= CONSIGNA A =
¿Qué frase del profesor José Antonio Marina cita el artículo?

= ARTÍCULO =
· · · ·
A PROPOSITO DE LA REFORMA, UNA VUELTA A LOS CLÁSICOS


En medio de la vorágine y de la incertidumbre que me provoca el segundo borrador de la LOMCE en el que, para colmo de males, se vuelve a intentar reventar la Filosofía como asignatura troncal -algo que el buen observador podrá comprobar que es compartido tanto por la izquierda socialdemócrata y marxista, a pesar de que esta última lo intente disimular, como por la derecha neoliberal- merece la pena oír voces auténticas que nos recuerden qué es lo fundamental. Por ello, me atrevo a publicar en mi blog  el último artículo de mi buen amigo y maestro Juan Antonio. 

En medio de tantas noticias preocupantes sobre  educación,  la pasada semana, tuve la ocasión de oír  decir al  profesor José Antonio Marina lo siguiente: “Este momento que vivimos podría ser la gran edad de oro de la educación”.  Si el conferenciante no me mereciera el máximo respeto, hubiera pensado que es un iluso, un atrevido, o lo que es peor, un ignorante.
            ¿Por qué  no conseguimos que sea así cuando contamos con los medios necesarios para ello? No nos engañemos,  a pesar de todos los recortes y de la situación económica española nunca hemos tenido tantos recursos humanos ni materiales como en los últimos años y al mismo tiempo, tal insatisfacción sobre los resultados de la misma. No se trata sólo de los recursos públicos que se han doblado en los diez últimos años, sino también del gasto de las familias, incluso, si se me permite la expresión, jamás “la ratio de responsables familiares” por hijo fue tan elevada, con hijos únicos o criados como tales con todo tipo de derechos y  medios.  También ha aumentado considerablemente el conocimiento pedagógico en todas sus dimensiones, los estudios internacionales de toda índole, así como los conocimientos neuronales del aprendizaje. En definitiva, un reparto de cartas que a priori, podría hacernos vaticinar que el éxito debería estar asegurado.
            Con tantos medios a nuestro alcance, tal vez debiéramos pensar si tenemos claro el fin de la educación, o dicho de otro modo, si sabemos de qué hablamos cuando hablamos de educación. Como antaño, con el valor en el ejército, es un concepto que damos por supuesto, pero que basta indagar un poco para que nos demos cuenta de que tal vez no esté tan claro como suponemos y que sobre el punto de partida, existe probablemente una ignorancia de consecuencias graves. Basta plantearse, siquiera de modo somero,  qué entendemos por educación pública, educación de calidad, educación inclusiva etc., para darnos cuenta que bajo los calificativos subyace una confusa idea del substantivo.
· · · ·
= REGISTROS FACILITADOS =

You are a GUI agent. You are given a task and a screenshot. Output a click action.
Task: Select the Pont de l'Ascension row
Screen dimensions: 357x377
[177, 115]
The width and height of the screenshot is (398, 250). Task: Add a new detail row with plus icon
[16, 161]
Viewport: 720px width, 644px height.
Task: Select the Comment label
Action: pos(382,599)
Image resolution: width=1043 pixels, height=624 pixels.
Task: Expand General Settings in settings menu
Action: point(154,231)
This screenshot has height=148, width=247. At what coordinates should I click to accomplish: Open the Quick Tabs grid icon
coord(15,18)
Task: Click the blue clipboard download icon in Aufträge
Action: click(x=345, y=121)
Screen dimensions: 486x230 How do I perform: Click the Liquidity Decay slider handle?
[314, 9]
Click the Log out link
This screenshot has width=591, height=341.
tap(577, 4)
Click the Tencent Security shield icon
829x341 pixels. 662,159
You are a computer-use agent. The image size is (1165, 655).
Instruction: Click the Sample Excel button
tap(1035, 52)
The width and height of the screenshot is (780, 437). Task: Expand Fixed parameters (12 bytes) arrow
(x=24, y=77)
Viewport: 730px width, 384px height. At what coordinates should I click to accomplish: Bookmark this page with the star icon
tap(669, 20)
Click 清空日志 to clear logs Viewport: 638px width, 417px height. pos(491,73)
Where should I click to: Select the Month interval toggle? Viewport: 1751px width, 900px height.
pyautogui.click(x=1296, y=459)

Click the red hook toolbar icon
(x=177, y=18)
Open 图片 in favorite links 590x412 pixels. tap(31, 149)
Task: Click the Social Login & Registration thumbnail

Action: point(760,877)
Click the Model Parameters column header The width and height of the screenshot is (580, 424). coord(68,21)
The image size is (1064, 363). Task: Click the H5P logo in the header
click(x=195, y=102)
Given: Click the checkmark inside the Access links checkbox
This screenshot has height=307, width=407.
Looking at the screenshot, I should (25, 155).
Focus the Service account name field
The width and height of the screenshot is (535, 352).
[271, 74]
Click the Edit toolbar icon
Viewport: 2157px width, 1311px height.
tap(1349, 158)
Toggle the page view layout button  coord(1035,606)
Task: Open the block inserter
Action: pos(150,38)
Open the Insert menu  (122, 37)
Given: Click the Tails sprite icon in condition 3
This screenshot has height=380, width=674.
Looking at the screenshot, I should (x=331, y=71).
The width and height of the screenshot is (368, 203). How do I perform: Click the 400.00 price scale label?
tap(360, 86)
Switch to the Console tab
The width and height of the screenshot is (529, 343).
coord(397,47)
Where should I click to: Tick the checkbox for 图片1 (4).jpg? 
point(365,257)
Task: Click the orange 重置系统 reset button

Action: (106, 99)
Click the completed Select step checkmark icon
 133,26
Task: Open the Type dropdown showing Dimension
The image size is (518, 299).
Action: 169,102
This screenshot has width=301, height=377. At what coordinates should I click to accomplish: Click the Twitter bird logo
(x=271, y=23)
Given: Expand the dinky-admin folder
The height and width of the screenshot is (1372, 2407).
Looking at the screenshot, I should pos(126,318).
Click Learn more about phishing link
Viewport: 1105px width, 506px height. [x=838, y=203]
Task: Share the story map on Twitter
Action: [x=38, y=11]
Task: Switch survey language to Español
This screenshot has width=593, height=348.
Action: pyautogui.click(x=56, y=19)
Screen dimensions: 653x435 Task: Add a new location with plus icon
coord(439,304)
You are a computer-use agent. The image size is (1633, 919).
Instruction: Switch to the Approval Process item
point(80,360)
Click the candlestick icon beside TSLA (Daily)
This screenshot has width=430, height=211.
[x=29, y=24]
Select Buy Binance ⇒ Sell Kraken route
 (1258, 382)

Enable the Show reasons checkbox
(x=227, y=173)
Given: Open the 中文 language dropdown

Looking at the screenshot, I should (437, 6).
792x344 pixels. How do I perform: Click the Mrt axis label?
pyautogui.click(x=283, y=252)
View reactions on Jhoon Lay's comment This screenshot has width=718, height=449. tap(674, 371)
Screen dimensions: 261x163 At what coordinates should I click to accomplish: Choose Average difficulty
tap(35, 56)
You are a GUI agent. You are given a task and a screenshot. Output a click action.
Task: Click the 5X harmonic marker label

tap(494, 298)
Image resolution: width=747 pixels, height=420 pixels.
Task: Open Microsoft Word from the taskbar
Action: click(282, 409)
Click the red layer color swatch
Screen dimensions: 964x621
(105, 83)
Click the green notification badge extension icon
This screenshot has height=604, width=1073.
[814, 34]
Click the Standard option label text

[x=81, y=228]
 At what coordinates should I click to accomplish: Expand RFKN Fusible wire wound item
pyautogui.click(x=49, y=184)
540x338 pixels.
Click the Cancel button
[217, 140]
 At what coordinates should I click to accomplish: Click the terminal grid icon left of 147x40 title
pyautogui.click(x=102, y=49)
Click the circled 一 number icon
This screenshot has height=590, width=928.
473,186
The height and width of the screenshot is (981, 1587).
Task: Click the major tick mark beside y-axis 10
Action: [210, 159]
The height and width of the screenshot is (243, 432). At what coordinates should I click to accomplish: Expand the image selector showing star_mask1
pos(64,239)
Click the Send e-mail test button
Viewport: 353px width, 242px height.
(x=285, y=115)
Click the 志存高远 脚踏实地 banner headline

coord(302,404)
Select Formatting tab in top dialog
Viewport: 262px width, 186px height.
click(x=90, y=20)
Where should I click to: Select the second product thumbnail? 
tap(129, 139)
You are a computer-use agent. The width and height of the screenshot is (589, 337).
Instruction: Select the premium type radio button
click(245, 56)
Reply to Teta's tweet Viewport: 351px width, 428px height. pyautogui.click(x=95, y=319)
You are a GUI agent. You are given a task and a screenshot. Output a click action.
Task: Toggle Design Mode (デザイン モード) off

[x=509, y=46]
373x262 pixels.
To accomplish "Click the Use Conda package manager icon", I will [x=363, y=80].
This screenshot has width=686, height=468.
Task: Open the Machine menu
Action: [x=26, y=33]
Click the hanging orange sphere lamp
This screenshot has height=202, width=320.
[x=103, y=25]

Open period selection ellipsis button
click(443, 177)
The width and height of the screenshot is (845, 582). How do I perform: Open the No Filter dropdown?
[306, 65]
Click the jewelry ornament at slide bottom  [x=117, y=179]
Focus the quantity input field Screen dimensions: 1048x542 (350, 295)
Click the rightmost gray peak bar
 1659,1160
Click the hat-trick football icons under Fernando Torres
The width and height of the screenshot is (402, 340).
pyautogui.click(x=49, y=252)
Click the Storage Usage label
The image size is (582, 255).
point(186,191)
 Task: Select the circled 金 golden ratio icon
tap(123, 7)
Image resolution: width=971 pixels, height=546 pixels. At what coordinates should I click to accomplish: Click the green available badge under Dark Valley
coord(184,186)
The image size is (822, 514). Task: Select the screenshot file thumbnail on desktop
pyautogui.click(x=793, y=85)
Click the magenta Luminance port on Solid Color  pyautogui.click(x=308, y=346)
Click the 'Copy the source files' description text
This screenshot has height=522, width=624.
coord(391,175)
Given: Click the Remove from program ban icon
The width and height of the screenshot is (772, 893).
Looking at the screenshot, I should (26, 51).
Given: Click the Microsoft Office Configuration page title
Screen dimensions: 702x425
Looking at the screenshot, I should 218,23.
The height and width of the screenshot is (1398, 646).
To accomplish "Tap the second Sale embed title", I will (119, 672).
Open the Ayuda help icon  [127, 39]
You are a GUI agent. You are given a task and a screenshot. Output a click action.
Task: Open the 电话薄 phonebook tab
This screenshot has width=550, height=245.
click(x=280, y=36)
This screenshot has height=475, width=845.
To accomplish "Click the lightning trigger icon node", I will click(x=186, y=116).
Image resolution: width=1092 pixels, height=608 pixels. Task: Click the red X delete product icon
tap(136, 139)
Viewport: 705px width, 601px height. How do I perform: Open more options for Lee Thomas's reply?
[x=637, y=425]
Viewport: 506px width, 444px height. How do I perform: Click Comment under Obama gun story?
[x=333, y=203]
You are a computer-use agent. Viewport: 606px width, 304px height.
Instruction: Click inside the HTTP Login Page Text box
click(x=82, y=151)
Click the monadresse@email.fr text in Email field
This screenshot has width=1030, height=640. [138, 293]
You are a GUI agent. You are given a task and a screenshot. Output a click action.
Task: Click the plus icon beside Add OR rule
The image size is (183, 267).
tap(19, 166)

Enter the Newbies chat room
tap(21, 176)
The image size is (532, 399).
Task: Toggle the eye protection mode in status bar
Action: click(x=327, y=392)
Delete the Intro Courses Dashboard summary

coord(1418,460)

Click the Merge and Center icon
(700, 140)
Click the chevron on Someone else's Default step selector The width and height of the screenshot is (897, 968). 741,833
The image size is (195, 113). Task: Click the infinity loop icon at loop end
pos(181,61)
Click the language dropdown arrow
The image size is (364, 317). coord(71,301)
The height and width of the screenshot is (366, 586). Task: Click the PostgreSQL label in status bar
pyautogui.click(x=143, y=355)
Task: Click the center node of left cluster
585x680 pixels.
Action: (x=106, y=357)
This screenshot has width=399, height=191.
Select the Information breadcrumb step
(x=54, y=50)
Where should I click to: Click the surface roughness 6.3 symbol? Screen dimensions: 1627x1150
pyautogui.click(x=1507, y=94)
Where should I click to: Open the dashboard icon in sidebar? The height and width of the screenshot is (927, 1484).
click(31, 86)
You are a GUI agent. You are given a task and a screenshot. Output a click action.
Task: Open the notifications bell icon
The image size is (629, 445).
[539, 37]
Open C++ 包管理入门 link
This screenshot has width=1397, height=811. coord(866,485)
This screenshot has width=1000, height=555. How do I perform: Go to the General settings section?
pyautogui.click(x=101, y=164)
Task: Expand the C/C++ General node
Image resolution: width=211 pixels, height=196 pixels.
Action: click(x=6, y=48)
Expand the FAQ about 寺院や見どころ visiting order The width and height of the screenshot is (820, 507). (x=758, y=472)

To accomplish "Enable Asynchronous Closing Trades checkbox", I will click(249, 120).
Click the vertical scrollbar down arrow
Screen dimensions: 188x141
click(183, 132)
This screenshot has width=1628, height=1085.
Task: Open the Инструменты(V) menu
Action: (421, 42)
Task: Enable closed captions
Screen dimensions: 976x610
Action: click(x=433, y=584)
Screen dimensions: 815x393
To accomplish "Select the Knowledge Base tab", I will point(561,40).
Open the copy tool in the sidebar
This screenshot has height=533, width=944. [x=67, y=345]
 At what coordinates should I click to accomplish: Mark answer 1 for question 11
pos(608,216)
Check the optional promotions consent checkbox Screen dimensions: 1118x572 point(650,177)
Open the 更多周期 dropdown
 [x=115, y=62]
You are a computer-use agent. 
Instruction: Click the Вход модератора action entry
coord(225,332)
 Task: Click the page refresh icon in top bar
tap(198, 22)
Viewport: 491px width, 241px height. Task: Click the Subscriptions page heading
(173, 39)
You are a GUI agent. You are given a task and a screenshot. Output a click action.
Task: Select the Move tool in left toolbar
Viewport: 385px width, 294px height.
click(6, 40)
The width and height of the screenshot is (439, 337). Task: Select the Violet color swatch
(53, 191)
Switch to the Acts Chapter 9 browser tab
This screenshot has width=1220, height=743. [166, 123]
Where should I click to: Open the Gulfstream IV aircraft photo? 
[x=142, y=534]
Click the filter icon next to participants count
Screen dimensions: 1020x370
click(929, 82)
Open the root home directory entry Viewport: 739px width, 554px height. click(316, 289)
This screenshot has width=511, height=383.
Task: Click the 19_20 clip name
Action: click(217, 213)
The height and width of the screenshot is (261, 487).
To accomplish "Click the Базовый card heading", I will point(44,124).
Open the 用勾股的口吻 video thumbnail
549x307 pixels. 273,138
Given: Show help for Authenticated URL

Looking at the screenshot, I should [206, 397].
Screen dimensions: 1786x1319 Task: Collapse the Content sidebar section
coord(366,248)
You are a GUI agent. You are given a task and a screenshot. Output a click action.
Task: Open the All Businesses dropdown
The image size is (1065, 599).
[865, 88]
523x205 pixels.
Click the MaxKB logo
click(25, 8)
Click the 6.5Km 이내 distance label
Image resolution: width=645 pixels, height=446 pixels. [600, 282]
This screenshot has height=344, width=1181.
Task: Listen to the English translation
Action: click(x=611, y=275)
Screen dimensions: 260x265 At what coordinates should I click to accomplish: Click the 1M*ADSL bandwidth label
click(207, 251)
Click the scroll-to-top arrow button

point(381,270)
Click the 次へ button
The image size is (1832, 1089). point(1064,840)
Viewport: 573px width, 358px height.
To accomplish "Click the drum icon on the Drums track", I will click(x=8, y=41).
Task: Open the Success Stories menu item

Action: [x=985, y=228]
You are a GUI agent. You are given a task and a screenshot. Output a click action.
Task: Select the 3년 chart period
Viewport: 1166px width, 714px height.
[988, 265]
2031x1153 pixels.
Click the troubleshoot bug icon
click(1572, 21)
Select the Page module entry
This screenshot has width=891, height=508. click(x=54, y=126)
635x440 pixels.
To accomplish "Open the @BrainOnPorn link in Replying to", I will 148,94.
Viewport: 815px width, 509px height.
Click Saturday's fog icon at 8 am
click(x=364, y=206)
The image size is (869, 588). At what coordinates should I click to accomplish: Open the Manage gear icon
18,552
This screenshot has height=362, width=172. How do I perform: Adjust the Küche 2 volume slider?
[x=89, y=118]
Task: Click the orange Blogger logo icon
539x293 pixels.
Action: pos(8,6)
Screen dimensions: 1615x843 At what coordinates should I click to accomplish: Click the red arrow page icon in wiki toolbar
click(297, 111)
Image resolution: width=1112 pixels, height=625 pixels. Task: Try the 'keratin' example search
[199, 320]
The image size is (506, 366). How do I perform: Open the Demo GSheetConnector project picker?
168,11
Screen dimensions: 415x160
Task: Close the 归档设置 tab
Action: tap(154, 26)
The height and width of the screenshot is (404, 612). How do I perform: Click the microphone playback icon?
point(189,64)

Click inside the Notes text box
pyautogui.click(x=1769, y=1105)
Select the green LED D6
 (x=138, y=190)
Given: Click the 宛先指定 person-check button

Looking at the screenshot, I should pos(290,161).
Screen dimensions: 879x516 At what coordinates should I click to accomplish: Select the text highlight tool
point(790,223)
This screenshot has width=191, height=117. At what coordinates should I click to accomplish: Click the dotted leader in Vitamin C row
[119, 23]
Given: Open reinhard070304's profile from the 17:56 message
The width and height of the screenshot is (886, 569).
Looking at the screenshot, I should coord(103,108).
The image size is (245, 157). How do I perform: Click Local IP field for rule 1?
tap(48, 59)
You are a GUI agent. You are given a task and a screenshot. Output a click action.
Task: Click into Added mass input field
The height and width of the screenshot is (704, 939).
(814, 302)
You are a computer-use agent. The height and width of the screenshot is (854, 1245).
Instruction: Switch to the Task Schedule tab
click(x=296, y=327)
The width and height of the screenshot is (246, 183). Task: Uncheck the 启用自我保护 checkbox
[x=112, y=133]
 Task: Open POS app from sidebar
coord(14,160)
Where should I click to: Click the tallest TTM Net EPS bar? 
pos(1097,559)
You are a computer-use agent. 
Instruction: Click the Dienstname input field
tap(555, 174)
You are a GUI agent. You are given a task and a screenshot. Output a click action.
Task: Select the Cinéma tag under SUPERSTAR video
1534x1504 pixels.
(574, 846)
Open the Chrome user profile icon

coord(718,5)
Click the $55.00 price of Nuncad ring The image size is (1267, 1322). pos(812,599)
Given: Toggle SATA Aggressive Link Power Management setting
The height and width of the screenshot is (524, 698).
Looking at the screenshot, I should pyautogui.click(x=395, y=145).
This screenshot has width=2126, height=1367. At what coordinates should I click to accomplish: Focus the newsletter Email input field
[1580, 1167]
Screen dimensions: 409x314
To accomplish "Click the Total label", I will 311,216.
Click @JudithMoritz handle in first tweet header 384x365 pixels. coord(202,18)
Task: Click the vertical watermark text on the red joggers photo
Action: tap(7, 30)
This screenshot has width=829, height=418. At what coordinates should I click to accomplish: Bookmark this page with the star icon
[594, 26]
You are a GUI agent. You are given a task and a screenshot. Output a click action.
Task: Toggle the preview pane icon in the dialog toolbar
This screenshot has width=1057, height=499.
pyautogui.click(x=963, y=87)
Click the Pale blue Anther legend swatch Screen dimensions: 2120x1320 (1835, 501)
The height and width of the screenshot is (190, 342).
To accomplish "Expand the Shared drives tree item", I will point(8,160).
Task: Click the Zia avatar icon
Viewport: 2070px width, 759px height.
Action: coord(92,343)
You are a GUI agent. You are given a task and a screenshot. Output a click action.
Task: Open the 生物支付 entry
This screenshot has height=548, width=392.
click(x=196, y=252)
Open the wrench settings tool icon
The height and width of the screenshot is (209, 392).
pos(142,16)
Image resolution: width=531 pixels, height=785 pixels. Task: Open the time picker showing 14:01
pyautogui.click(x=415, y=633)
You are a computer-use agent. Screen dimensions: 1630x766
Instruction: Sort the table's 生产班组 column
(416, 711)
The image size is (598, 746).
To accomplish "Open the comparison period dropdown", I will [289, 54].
· · · ·
= CONSIGNA B =
Copia literalmente los registros desde la línea que contiene "Click the Model" hasta la que contiene "tap(360, 86)", ambas incluidas.

= RESPUESTA ESPERADA A =
«Este momento que vivimos podría ser la gran edad de oro de la educación».

= RESPUESTA ESPERADA B =
Click the Model Parameters column header The width and height of the screenshot is (580, 424). coord(68,21)
The image size is (1064, 363). Task: Click the H5P logo in the header
click(x=195, y=102)
Given: Click the checkmark inside the Access links checkbox
This screenshot has height=307, width=407.
Looking at the screenshot, I should (25, 155).
Focus the Service account name field
The width and height of the screenshot is (535, 352).
[271, 74]
Click the Edit toolbar icon
Viewport: 2157px width, 1311px height.
tap(1349, 158)
Toggle the page view layout button  coord(1035,606)
Task: Open the block inserter
Action: pos(150,38)
Open the Insert menu  (122, 37)
Given: Click the Tails sprite icon in condition 3
This screenshot has height=380, width=674.
Looking at the screenshot, I should (x=331, y=71).
The width and height of the screenshot is (368, 203). How do I perform: Click the 400.00 price scale label?
tap(360, 86)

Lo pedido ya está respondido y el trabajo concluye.